WHAT IS EXPECTED:
Please repeat every line from the one containing "Task: Click the headline line 'LUCE CON'" through the last line, inclusive, with the requests kept. Add 96 to each coordinate in the answers.

RECORDS PROVIDED:
((

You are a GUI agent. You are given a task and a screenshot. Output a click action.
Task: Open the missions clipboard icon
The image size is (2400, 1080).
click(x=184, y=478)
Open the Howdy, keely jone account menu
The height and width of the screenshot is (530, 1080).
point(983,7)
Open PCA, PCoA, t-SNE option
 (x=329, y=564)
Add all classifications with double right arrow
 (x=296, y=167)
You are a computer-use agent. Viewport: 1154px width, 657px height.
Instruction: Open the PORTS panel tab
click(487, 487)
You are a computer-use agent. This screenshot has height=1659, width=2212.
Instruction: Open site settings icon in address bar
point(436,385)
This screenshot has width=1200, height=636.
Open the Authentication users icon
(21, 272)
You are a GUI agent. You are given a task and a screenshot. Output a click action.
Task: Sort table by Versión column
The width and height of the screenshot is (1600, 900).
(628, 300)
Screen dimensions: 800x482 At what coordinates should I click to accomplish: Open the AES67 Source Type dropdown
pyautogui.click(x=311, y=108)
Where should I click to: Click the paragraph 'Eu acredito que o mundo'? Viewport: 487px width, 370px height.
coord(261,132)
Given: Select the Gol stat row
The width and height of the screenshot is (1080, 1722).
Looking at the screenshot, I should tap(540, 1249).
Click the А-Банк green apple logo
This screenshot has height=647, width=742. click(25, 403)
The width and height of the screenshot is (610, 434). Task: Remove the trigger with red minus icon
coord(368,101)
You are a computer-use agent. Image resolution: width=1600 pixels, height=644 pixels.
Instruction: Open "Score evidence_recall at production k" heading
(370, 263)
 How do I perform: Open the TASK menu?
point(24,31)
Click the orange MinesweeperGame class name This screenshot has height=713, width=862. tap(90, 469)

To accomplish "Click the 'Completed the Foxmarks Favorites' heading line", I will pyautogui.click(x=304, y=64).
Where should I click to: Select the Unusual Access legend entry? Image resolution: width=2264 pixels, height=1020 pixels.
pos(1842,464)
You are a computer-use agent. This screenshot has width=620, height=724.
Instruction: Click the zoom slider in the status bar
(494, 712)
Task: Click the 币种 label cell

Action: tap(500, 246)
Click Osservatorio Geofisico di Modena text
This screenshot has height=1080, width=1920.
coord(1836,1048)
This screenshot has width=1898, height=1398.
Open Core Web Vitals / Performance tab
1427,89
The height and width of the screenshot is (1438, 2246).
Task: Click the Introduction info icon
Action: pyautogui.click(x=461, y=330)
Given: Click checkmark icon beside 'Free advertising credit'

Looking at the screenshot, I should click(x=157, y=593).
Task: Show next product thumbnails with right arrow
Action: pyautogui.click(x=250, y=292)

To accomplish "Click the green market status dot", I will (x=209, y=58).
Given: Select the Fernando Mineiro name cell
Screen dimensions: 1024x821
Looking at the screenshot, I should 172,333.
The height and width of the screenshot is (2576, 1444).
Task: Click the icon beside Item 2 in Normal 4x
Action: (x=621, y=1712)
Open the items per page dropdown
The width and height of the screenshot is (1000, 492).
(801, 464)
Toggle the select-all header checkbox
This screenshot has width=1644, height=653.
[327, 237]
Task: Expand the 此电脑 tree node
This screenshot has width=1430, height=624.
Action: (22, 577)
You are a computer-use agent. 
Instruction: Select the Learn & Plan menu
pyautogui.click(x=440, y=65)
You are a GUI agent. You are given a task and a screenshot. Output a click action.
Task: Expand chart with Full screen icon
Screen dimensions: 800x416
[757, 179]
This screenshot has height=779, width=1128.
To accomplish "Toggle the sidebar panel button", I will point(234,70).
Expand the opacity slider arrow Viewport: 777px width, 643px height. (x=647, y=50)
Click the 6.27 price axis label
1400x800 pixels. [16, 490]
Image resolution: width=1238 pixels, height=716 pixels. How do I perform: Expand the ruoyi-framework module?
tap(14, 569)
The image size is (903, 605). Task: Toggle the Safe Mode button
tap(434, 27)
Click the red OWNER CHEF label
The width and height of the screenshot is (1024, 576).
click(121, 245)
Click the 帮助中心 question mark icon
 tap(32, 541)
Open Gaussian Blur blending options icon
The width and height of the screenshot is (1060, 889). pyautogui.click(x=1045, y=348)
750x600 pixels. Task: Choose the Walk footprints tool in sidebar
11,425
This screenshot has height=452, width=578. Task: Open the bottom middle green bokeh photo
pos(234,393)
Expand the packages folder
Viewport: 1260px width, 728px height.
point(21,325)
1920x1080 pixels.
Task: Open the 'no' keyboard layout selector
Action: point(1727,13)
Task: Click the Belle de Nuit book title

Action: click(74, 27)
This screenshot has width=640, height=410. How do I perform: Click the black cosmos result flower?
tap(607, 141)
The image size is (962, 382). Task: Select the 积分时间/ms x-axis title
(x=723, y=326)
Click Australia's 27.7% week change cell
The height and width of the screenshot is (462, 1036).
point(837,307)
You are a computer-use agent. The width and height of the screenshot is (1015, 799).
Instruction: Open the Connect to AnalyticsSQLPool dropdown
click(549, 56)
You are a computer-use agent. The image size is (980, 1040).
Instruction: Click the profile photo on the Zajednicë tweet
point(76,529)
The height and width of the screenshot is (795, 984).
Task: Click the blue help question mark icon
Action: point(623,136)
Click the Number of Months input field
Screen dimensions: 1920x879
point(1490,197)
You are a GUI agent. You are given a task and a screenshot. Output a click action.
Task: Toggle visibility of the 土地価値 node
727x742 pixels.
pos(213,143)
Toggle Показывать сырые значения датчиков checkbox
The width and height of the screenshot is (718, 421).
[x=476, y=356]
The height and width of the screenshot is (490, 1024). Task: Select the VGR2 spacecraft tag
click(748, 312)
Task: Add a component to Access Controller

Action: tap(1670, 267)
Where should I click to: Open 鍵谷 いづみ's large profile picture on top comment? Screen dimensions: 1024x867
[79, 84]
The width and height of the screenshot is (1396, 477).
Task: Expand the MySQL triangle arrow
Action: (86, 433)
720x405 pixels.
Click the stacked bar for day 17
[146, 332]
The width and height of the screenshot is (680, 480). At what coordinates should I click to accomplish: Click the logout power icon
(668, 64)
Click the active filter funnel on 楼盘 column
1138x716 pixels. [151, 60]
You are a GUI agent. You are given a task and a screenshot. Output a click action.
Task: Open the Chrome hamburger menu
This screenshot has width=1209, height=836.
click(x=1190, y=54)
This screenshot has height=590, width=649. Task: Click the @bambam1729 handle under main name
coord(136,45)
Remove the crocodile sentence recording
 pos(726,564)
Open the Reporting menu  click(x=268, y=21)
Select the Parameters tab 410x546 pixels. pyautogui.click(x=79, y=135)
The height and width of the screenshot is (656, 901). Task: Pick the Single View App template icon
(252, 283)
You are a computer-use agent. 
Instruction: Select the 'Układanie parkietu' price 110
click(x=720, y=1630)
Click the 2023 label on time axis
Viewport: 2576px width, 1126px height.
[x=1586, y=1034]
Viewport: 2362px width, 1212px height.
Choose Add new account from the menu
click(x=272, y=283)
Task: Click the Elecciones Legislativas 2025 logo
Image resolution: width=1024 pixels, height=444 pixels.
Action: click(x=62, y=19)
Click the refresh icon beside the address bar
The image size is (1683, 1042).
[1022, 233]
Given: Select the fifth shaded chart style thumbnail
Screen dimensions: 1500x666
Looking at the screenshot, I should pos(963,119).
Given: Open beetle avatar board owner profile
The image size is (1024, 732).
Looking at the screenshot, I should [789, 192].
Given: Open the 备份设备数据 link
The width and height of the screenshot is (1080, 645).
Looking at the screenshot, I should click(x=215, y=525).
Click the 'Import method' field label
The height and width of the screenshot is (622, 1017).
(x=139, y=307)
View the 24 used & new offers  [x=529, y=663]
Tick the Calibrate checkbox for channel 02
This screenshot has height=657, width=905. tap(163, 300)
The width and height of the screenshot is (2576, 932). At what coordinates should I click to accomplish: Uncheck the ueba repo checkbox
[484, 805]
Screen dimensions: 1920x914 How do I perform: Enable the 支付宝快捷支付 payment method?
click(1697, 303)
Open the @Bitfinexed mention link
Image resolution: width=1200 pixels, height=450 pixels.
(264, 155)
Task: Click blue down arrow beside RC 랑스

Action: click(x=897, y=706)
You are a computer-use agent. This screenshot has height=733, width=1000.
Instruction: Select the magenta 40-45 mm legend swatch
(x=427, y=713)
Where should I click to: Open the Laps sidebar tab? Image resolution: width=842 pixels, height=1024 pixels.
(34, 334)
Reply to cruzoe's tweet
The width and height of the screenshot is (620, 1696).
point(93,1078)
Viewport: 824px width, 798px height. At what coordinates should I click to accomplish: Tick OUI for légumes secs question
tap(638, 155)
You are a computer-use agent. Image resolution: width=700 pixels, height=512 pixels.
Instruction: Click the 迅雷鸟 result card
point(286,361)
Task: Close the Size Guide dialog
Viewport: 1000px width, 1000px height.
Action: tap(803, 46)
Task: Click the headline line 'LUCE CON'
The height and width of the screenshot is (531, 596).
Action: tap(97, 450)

))

WRITTEN REPLY:
Task: Click the headline line 'LUCE CON'
The height and width of the screenshot is (531, 596).
Action: tap(193, 546)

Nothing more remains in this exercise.